Books on finite simple groups generally do not assume the reader has expertise in the theory of linear algebraic groups, and so to "define" the objects of interest they have to resort to making a long list of constructions that may seem unmotivated if one doesn't have experience with Lie theory over $\mathbf{C}$. But if one does assume familiarity with the Borel-Tits structure theory over arbitrary fields then one can give a uniform and conceptual definition for nearly all of these groups:
$G(k)/Z_G(k)$ for a finite field $k$, a connected semisimple $k$-group $G$ that is absolutely simple and simply connected, and its scheme-theoretic center $Z_G$. Of course, in practice one wants and needs a more tangible description than that (such as to account for the Ree and Suzuki groups, to handle special behavior over $k$ of size 2 or 3, and to get experience with examples), but that succinct definition turns out to be enough to prove quite a lot without ever needing to mention linear algebra over finite fields (e.g., a uniform proof that such groups are simple away from a very tiny list of exceptions)!

So you seem to have a mistaken impression about the role of those bilinear forms (even setting aside that to handle all positive characteristics in a uniform manner, which is to say to treat characteristic 2 on equal footing with the rest, one should use non-degenerate quadratic forms -- for appropriately defined notion of "non-degenerate" that works over all fields and rings -- rather than non-degenerate symmetric bilinear forms). The reason for considering such structures and guessing that they might even account for "nearly all" finite simple groups is *not* initially motivated by the idea that preserving such a form gives a finite group and one hopes that it is nearly simple (in the sense that passing to a Jordan-Holder series, or a very mild kind of composition series with the derived group and a central quotient thereof).
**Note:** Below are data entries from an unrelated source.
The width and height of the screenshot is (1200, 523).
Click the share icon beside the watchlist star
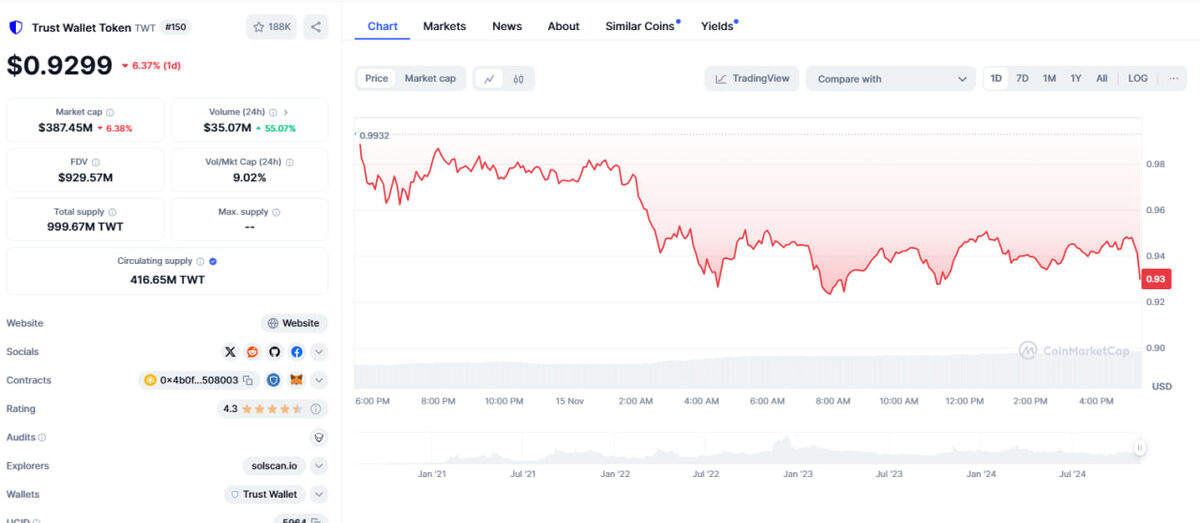pyautogui.click(x=315, y=27)
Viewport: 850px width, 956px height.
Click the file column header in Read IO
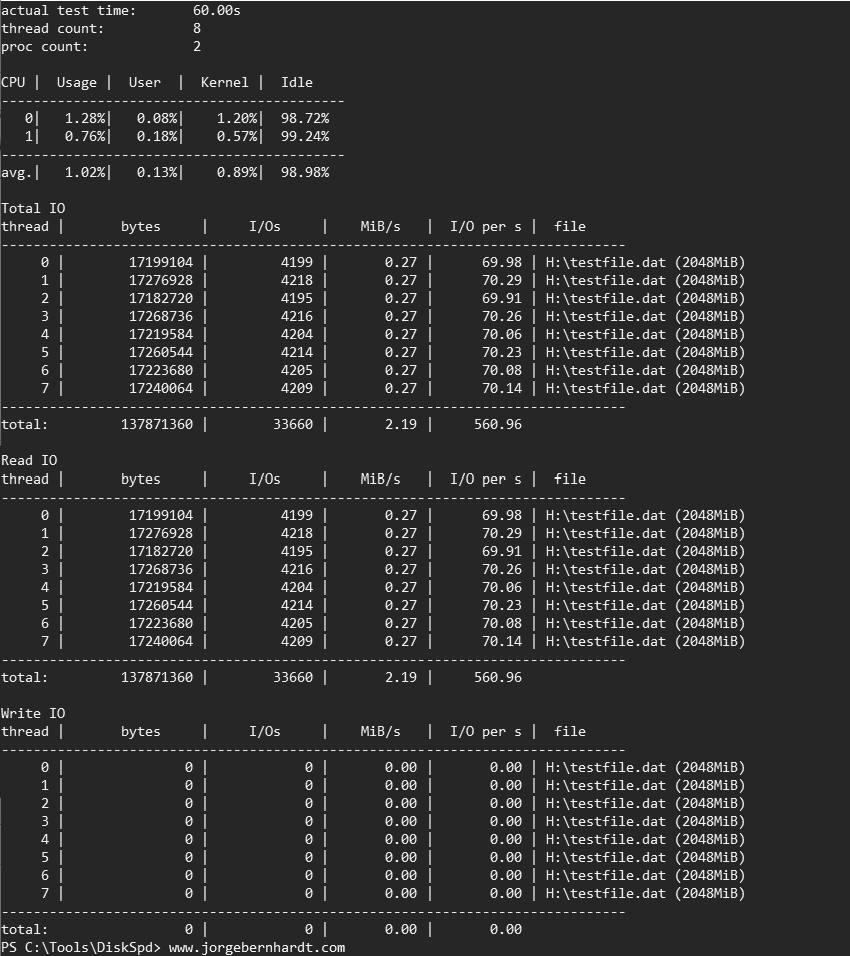coord(570,478)
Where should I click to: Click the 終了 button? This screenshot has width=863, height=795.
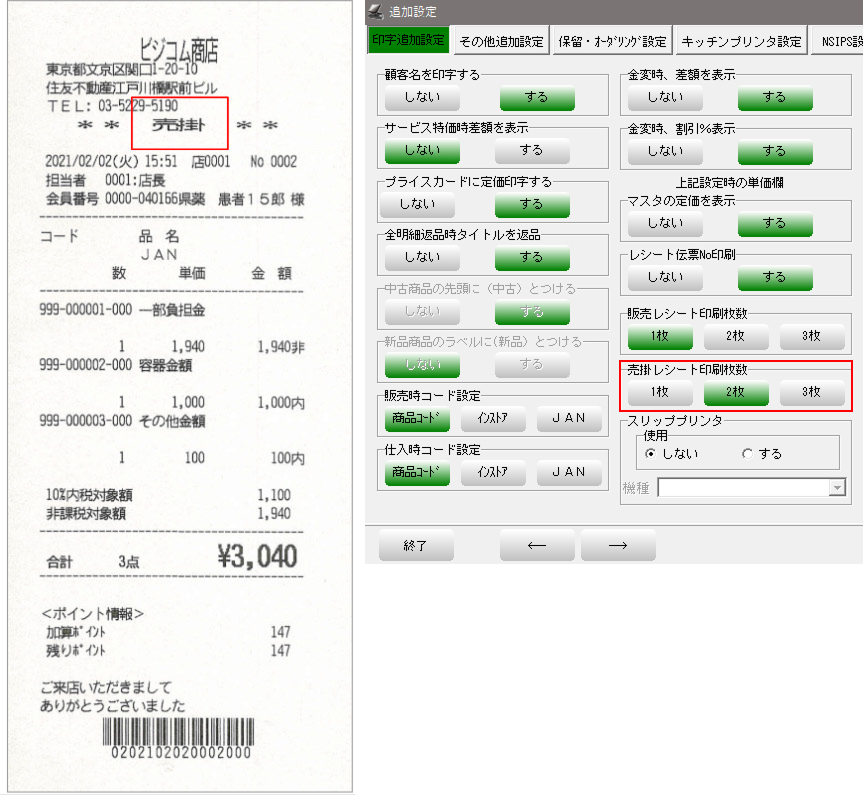(415, 546)
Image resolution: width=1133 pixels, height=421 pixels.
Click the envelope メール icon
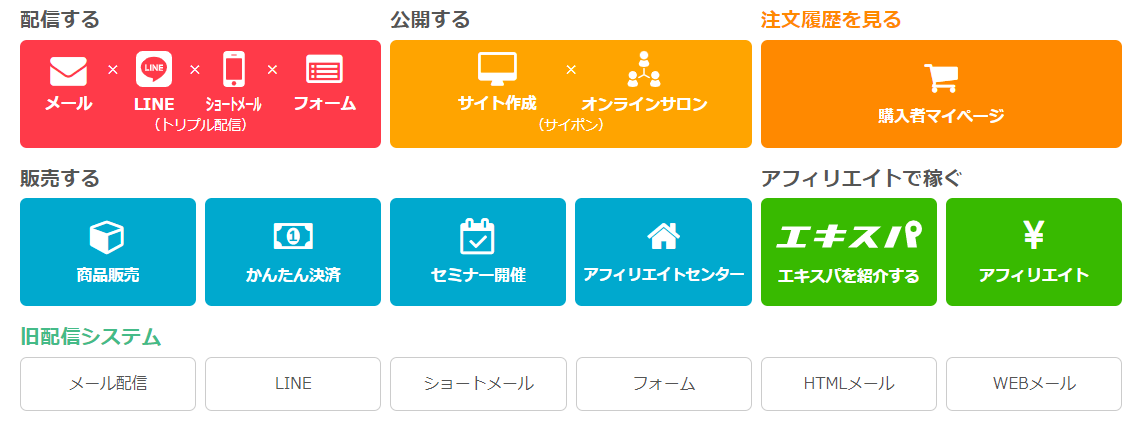coord(69,71)
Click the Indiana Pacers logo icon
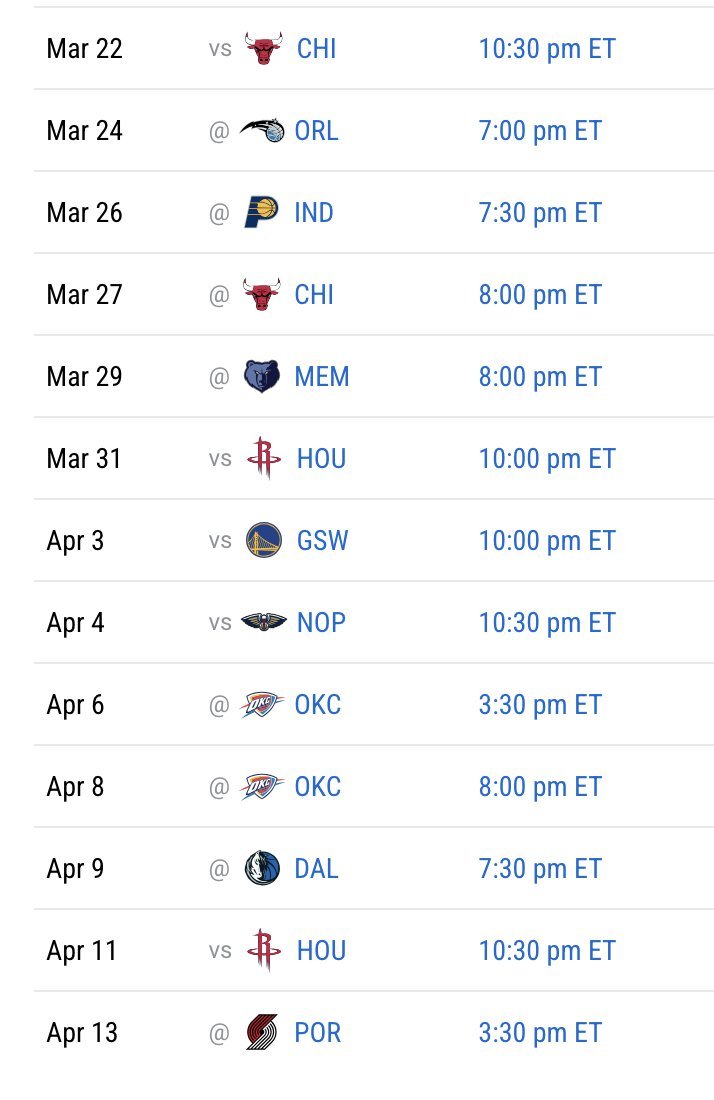The height and width of the screenshot is (1100, 714). point(262,213)
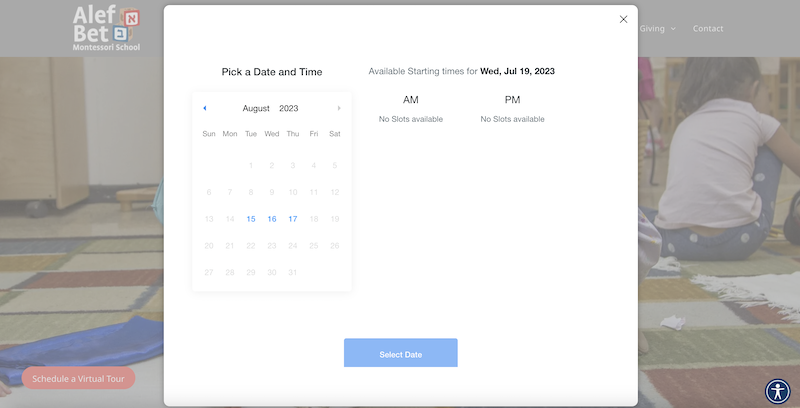This screenshot has height=408, width=800.
Task: Click Schedule a Virtual Tour button
Action: [78, 379]
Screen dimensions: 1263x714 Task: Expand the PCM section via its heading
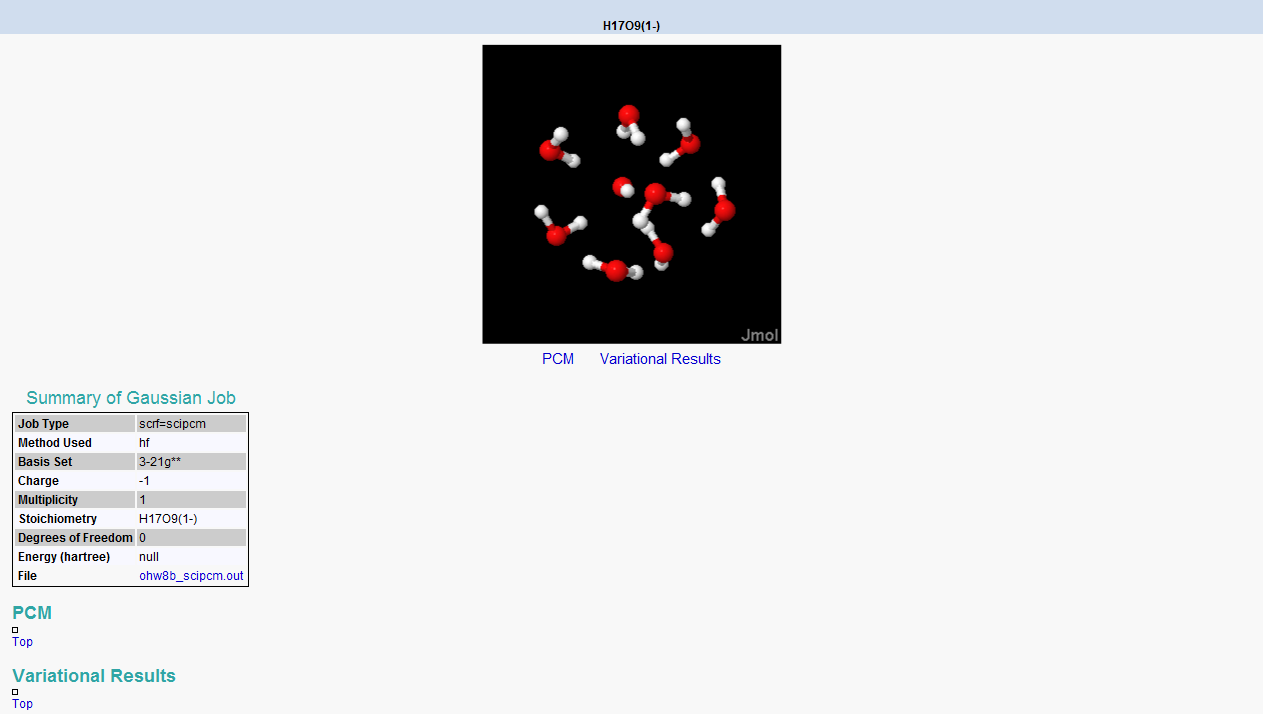[x=31, y=612]
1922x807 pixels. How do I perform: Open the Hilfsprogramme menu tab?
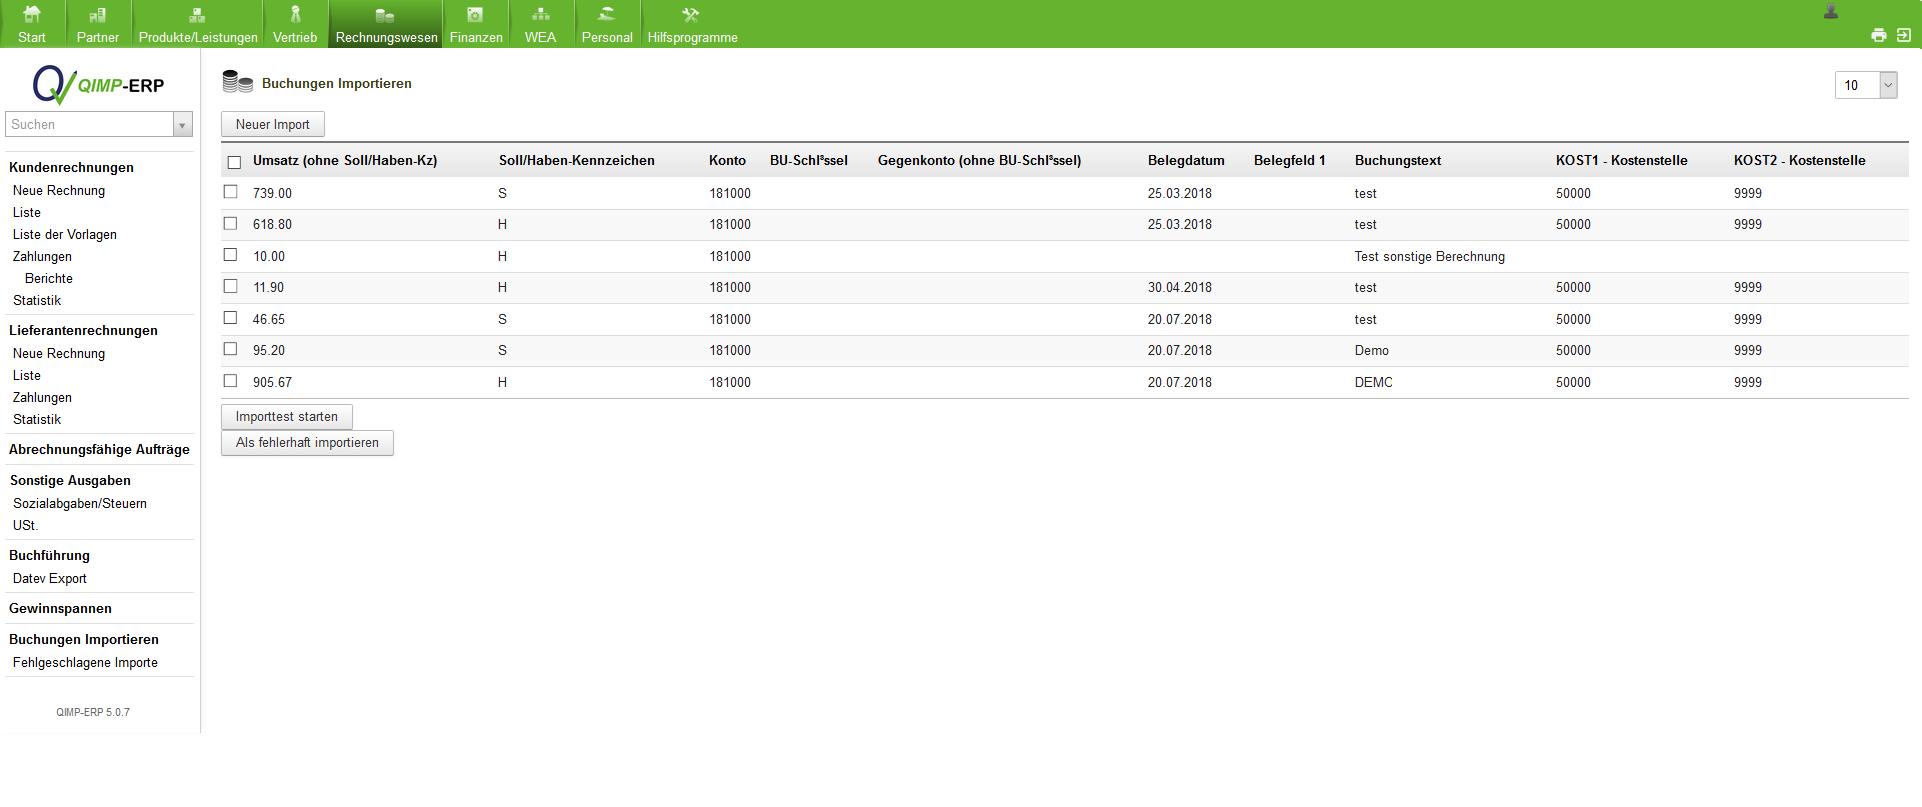(692, 24)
Rather, it is due to the very specific way in which certain linear algebra constructions account for nearly the *entirety of the classification* of non-abelian simple Lie algebras and non-abelian simple Lie groups over $\mathbf{C}$ in a manner that is ultimately "defined over $\mathbf{Z}$". That suggests the possibility (originally due to Chevalley, building on much case-by-case work done by Dickson, Dieudonne, and others) to imitate such constructions over finite fields to get finite groups whose internal structure (e.g., simplicity) can be proved and studied in a unified manner.

The work of Borel and Tits (building on Chevalley's work over algebraically closed fields) provides a completely uniform structure theory for connected semisimple algebraic groups $G$ over *arbitrary* fields $k$ (not just finite fields), involving a classification expressed in terms of root systems and Galois cohomology (and making no mention whatsoever of linear algebra constructions or bilinear/quadratic forms). This gives rise to a general procedure for describing all possibilities for $G$ that are *absolutely simple* (in an algebraic group sense) in terms of a very specific array of algebraic structures: symplectic forms, non-degenerate hermitian forms, non-degenerate quadratic forms, Jordan algebras, octonion algebras, etc. The link to root systems also provides a systematic way to prove simplicity results for $G(k)$ or groups very near to $G(k)$ (e.g., quotient by center when $G$ is simply connected and $k$ isn't too small in a universal sense)

In the special case of finite fields (whose Galois cohomology is particularly simple, due to a combination of a result of Lang on torsors over finite fields and the pro-cyclicity of their absolute Galois group with "Frobenius" generator) some of these auxiliary algebraic structures only exist in a very limited manner (e.g., no non-trivial finite-dimensional central division algebras over such fields). Consequently, up to a very tiny list of exceptions, the exhaustive list of such groups $G(k)$ turns out to be explained by a very limited set of linear algebra constructions related to non-degenerate hermitian (= sesquilinear) forms, non-degenerate quadratic forms, and symplectic forms. And from knowledge of exceptional isogenies among such $G$'s one is led to the additional Ree and Suzuki groups in characteristics 2 and 3 by a very conceptual process (not how they were first discovered, but that's a separate matter).

So the reason one focuses largely on those specific constructions when studying "finite groups of Lie type" is a combination of (i) experience with Lie theory over $\mathbf{C}$, (ii) the fact that in the classification of root systems all but 5 are explained by specific linear algebra constructions, and (iii) the very simple nature of Galois theory for finite fields. (That the finite simple groups obtained in this way happen to account for nearly all finite simple groups is a real miracle.)